British artists Oliver Payne and Nick Relph manipulate a range of visual material to create films that meld contemporary culture and artist’s video, referencing documentary film, music video and surveillance footage. Their subject matter is often drawn from their antagonistic relationship to the social and physical architecture of London. Bleak, gritty and laden with teenage angst, their work is at the same time elegiac and wryly funny.
Best known for his painting, Polish artist Wilhelm Sasnal focuses on the details of the drab and often overlooked landscapes that surround him to articulate emotional analogues to moments that linger as much in the mind as they do in reality. His subjects often interrogate the way in which we inhabit the space between public and private spheres and the ways in which music and image infiltrate our interior landscapes. Sasnal attributes his interest in painting to music, which consistently plays a key part in his films, providing the narrative structure for an abstract language of sensation fed by social and political events.

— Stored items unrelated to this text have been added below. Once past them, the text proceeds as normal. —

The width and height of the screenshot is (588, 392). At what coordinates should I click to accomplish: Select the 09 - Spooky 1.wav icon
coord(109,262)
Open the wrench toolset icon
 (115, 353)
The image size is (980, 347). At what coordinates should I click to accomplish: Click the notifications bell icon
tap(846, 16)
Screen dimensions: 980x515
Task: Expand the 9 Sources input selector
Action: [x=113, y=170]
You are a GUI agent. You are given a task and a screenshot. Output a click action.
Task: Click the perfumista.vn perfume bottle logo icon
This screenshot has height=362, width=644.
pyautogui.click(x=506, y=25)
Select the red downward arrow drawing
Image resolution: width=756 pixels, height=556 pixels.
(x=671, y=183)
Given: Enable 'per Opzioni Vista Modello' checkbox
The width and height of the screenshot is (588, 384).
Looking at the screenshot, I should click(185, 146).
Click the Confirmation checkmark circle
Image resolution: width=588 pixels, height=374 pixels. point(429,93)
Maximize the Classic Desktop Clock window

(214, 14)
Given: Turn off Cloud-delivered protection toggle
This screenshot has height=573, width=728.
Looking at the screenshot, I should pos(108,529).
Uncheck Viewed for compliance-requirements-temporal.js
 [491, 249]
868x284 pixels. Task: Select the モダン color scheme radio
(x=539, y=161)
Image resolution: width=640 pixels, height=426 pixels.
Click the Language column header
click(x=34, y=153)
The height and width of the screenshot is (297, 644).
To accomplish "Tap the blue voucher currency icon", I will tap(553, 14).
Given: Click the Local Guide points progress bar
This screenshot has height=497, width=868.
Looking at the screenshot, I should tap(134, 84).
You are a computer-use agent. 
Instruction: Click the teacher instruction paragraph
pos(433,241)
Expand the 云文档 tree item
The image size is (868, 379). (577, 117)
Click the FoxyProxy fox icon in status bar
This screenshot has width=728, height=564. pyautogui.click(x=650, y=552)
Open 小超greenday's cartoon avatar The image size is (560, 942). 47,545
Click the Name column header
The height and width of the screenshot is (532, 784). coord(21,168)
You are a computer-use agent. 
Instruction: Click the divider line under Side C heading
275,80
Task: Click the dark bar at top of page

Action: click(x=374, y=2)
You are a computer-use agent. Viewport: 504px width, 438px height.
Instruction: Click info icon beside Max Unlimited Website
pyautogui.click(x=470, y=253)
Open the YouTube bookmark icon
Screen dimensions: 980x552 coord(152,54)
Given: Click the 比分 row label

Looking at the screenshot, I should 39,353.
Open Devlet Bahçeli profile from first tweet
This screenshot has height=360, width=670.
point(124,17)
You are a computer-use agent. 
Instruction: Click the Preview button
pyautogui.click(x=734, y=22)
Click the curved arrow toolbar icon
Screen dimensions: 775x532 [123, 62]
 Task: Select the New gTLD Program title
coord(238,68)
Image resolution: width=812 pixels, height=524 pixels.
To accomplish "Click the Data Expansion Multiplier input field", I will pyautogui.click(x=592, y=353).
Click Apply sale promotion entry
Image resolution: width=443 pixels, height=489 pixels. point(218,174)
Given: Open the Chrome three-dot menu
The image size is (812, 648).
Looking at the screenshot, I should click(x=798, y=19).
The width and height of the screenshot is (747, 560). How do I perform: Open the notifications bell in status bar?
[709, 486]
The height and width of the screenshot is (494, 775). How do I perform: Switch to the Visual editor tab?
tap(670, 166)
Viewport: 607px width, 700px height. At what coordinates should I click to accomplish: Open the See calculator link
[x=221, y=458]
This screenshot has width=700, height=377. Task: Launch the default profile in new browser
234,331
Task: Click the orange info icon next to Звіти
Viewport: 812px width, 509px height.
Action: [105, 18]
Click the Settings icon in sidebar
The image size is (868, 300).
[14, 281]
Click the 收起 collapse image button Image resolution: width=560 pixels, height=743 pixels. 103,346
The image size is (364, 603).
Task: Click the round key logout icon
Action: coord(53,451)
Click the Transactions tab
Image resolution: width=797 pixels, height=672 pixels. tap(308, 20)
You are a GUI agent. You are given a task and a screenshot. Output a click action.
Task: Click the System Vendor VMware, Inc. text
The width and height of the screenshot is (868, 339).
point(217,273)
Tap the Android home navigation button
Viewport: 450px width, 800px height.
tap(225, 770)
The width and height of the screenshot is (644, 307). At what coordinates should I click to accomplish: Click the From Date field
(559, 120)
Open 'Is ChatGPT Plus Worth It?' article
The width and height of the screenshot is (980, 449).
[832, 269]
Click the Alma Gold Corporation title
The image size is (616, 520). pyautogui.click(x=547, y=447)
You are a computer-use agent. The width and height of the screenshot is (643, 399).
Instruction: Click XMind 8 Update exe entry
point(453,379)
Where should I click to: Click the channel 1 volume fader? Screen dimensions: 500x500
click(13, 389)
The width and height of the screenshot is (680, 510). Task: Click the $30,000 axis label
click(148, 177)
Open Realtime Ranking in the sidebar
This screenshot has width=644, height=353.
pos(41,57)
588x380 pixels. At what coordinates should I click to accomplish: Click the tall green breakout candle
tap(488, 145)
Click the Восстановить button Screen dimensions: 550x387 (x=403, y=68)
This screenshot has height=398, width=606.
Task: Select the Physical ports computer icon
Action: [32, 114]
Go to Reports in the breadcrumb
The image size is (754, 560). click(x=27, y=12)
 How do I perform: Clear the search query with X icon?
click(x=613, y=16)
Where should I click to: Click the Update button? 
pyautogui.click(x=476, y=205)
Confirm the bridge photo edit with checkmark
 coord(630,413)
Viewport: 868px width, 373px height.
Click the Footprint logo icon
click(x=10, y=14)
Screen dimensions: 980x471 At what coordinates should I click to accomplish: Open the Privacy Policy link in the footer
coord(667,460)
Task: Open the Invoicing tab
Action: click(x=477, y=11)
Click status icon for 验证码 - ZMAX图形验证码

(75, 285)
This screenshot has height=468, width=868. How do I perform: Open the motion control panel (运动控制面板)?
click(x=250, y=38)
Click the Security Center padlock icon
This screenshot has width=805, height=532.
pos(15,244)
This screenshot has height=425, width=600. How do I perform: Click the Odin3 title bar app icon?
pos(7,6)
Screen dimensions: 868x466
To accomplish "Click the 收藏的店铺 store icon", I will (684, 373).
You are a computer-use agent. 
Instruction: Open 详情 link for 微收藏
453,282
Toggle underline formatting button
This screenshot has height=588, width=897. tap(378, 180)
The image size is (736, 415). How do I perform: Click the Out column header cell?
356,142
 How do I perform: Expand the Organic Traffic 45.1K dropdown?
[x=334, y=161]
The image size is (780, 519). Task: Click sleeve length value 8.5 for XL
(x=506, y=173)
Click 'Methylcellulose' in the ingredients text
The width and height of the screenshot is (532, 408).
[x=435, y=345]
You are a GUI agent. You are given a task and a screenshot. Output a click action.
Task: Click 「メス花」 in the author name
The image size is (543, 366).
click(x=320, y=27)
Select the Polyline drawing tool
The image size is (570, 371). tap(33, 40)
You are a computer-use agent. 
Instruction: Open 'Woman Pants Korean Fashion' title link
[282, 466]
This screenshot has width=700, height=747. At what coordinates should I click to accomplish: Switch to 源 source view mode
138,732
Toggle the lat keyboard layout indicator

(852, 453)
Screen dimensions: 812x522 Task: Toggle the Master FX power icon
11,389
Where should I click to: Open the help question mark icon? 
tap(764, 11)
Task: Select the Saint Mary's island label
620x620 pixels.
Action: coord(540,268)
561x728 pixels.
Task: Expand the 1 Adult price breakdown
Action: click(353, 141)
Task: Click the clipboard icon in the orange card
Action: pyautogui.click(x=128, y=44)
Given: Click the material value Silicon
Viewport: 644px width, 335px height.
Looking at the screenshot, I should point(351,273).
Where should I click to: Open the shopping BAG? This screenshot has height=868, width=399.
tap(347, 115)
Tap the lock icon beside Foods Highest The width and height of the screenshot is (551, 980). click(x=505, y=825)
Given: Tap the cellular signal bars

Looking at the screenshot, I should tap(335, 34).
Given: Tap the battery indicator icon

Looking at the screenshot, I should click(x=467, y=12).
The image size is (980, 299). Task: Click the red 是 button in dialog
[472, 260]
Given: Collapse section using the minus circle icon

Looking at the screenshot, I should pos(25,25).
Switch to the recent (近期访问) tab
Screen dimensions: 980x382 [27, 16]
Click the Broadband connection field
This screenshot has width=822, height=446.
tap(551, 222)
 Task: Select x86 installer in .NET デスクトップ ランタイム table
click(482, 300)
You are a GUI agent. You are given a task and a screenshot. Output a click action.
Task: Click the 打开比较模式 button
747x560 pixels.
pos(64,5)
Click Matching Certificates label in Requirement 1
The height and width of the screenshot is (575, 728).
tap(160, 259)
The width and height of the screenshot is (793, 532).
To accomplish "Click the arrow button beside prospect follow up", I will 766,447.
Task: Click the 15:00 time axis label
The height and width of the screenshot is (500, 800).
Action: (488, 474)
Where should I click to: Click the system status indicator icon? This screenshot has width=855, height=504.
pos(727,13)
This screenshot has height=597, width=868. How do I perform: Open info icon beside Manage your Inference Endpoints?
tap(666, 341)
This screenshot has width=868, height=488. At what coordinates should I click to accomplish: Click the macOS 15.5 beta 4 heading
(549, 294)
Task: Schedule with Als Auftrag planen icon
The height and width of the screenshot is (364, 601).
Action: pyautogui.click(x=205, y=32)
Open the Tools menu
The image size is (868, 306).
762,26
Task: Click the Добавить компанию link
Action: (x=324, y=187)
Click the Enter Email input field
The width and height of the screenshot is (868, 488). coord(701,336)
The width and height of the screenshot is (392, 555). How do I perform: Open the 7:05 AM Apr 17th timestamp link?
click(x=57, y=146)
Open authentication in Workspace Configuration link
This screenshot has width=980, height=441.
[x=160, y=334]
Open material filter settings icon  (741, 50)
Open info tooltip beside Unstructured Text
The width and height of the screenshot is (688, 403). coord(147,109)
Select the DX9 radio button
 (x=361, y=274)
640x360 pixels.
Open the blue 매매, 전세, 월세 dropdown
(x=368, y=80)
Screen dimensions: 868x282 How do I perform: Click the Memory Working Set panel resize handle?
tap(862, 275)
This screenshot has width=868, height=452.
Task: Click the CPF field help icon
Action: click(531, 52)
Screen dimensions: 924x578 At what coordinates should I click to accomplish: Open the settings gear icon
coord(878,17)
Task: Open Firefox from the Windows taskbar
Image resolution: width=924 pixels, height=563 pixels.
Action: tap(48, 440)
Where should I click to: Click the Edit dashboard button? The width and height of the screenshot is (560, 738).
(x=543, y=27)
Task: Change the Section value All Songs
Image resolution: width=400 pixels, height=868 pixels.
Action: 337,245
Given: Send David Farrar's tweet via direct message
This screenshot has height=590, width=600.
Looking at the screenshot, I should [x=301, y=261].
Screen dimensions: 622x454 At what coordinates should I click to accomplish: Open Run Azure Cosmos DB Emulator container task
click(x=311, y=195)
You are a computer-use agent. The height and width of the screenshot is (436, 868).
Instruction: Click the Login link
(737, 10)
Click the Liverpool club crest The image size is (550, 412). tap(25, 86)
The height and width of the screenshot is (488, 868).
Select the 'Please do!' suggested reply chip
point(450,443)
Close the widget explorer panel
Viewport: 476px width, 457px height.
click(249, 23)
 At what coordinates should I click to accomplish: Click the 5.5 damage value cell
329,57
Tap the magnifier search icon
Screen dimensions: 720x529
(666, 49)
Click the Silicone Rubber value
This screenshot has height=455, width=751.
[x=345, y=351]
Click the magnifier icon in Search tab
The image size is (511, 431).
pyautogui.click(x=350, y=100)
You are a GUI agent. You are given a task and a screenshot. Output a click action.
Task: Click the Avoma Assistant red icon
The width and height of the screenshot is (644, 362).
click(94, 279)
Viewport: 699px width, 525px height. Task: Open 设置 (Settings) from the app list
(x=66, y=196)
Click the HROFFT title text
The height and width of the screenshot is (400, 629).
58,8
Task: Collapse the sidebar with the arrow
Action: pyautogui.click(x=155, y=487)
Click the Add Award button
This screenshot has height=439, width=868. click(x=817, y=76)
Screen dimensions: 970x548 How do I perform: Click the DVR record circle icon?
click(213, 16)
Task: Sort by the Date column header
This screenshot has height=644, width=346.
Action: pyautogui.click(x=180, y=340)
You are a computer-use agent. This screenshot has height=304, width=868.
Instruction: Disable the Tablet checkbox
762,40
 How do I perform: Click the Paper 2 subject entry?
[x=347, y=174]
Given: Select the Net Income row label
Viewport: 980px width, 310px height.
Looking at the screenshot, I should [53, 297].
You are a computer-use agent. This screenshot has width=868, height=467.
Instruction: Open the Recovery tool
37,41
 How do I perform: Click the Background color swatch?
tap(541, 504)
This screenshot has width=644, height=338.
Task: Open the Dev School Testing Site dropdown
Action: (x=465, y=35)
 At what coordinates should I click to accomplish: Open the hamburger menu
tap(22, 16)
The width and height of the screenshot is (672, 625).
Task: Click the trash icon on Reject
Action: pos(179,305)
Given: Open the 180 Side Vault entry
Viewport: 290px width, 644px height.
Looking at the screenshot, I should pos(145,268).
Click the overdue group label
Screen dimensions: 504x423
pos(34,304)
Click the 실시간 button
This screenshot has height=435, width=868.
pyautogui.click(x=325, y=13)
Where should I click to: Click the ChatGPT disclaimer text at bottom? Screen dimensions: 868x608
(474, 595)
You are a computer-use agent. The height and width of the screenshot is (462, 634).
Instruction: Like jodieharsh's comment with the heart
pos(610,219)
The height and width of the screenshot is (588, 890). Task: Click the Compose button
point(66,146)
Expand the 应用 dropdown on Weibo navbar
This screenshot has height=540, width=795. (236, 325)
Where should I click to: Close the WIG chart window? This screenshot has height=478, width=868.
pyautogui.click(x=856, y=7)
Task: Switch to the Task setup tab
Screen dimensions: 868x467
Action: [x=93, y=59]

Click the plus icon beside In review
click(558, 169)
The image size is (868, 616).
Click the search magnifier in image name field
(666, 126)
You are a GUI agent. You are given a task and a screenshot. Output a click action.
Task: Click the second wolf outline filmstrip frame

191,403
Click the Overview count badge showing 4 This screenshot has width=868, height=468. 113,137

British artist David Shrigley has worked with various media, though he is best known for his mordantly humorous cartoons describing various conditions of ineptitude and the bizarre. His work, which bears reference to Outsider Art, often focuses on the infiltration of violence and the effects of morbid curiosity on the mundane. His films, which have included music videos for Bonnie ‘Prince’ Billy and Blur, are animations of the narratives implicit in the drawings. These tales of curiosity and misadventure and their deadpan humour stay with the viewer long after the last frame has disappeared.
American artist Kara Walker tackles issues of black history, race, gender and stereotype. She uses the traditionally proper medium of silhouette and turns it on its head with unruly cut-paper characters who fornicate and inflict violence upon one another. Recently, these works have developed into puppet-show films enacting tragicomic pornographic scenarios of illegitimacy, degradation and compulsive persuasion. Drawing on the historical realism of slavery and the fantastical space of the romance novel, Walker’s films present seductive, nightmarish fictions.